• Task instructions:
Give the material from the line that has "Click the blue 9272.8 current price tag" through the line that has "pyautogui.click(x=1103, y=166)" as a Markdown table with the columns Row and Line, one numbered row per line, skipping blank lines and leaving out the pictures.

• Records for processing:
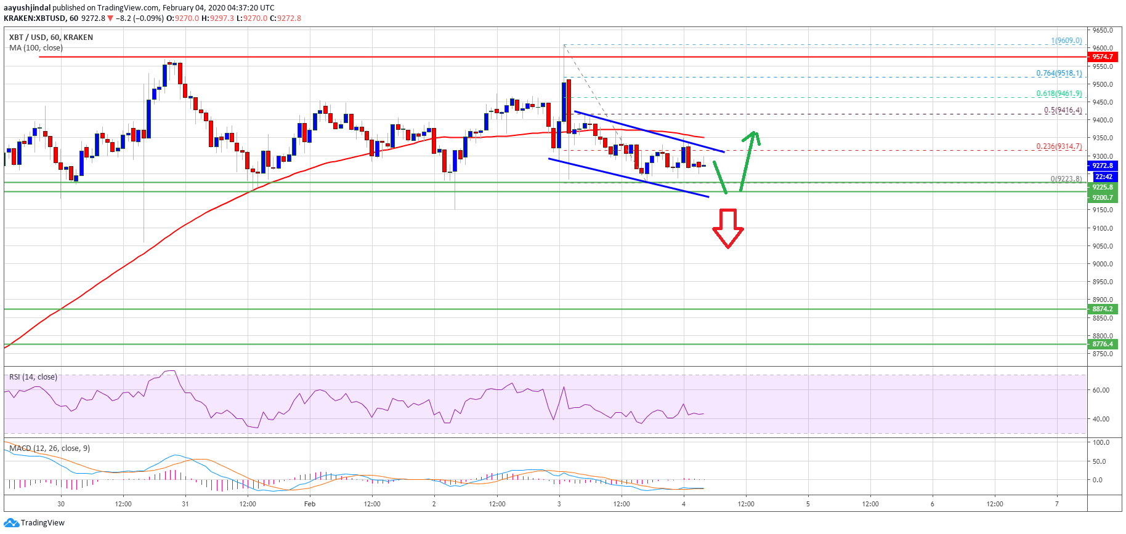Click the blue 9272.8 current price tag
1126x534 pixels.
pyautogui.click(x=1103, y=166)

* * *

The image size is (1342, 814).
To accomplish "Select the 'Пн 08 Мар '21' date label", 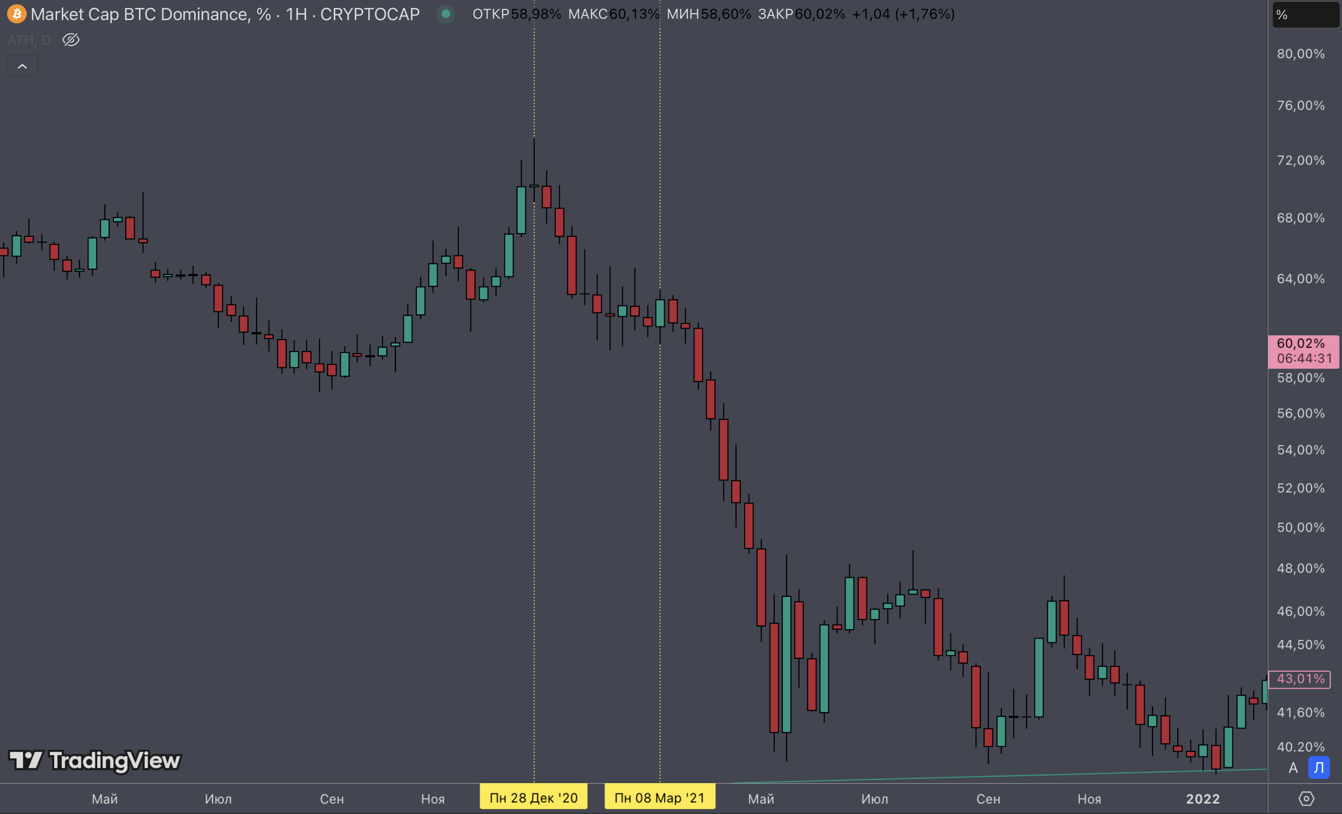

• Expected answer:
| Row | Line |
|---|---|
| 1 | Click the blue 9272.8 current price tag |
| 2 | 1126x534 pixels. |
| 3 | pyautogui.click(x=1103, y=166) |